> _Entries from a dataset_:
+++
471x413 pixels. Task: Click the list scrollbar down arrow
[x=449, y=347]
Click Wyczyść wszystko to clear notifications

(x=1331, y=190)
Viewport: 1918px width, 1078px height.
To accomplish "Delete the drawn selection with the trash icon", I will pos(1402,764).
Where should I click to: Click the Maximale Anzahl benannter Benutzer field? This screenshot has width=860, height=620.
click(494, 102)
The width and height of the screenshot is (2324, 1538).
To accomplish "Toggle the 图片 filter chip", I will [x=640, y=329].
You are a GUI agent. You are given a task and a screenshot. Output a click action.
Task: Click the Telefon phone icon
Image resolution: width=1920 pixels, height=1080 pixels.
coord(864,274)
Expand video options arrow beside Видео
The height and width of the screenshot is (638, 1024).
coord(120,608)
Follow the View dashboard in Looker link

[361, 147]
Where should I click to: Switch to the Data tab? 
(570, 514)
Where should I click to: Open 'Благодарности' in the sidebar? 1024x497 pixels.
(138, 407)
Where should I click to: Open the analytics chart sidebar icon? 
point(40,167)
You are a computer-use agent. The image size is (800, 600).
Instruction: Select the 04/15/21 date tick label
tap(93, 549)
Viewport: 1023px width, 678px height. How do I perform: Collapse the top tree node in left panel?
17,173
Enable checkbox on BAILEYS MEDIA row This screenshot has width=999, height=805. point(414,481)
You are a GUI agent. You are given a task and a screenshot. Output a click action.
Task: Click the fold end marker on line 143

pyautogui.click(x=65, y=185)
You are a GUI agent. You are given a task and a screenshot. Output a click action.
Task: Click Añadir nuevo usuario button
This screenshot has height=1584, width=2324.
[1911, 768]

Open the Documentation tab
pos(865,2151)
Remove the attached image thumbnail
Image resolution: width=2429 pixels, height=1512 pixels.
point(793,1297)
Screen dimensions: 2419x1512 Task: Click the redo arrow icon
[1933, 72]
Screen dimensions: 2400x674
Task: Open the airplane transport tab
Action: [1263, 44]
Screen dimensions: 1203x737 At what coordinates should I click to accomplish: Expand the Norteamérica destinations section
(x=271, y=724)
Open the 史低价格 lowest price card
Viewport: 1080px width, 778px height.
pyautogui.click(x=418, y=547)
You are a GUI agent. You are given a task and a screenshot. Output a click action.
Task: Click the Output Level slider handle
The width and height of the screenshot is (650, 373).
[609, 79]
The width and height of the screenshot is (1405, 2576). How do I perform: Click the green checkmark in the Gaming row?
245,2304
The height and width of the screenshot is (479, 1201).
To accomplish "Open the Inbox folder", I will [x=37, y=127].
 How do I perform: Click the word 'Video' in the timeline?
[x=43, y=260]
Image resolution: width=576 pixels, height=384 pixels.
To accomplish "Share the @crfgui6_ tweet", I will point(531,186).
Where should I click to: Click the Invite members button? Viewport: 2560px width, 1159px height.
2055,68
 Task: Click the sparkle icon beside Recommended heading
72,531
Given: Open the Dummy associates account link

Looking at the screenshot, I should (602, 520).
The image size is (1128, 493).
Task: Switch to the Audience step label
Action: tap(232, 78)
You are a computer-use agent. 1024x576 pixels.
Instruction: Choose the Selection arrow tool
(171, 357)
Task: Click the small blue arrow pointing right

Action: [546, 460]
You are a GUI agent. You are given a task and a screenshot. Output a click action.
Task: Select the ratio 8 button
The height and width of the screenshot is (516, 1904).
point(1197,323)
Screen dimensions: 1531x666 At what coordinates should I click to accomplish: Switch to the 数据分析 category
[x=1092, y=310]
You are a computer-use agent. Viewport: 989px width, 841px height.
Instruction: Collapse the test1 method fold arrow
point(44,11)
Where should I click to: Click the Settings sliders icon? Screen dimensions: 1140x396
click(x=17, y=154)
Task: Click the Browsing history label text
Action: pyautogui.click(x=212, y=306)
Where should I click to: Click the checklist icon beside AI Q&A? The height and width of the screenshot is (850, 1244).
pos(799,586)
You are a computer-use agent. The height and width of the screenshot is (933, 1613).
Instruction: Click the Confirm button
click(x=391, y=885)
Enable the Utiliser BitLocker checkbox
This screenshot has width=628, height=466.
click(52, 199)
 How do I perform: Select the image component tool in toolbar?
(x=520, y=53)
+++
> _What this task involves_:
Duplicate the entries above verbatim, from the line with "Where should I click to: Open 'Благодарности'" up to and including the line with "(x=271, y=724)".

> _Completed exercise_:
Where should I click to: Open 'Благодарности' in the sidebar? 1024x497 pixels.
(138, 407)
Where should I click to: Open the analytics chart sidebar icon? 
point(40,167)
You are a computer-use agent. The image size is (800, 600).
Instruction: Select the 04/15/21 date tick label
tap(93, 549)
Viewport: 1023px width, 678px height. How do I perform: Collapse the top tree node in left panel?
17,173
Enable checkbox on BAILEYS MEDIA row This screenshot has width=999, height=805. point(414,481)
You are a GUI agent. You are given a task and a screenshot. Output a click action.
Task: Click the fold end marker on line 143

pyautogui.click(x=65, y=185)
You are a GUI agent. You are given a task and a screenshot. Output a click action.
Task: Click Añadir nuevo usuario button
This screenshot has height=1584, width=2324.
[1911, 768]

Open the Documentation tab
pos(865,2151)
Remove the attached image thumbnail
Image resolution: width=2429 pixels, height=1512 pixels.
point(793,1297)
Screen dimensions: 2419x1512 Task: Click the redo arrow icon
[1933, 72]
Screen dimensions: 2400x674
Task: Open the airplane transport tab
Action: [1263, 44]
Screen dimensions: 1203x737 At what coordinates should I click to accomplish: Expand the Norteamérica destinations section
(x=271, y=724)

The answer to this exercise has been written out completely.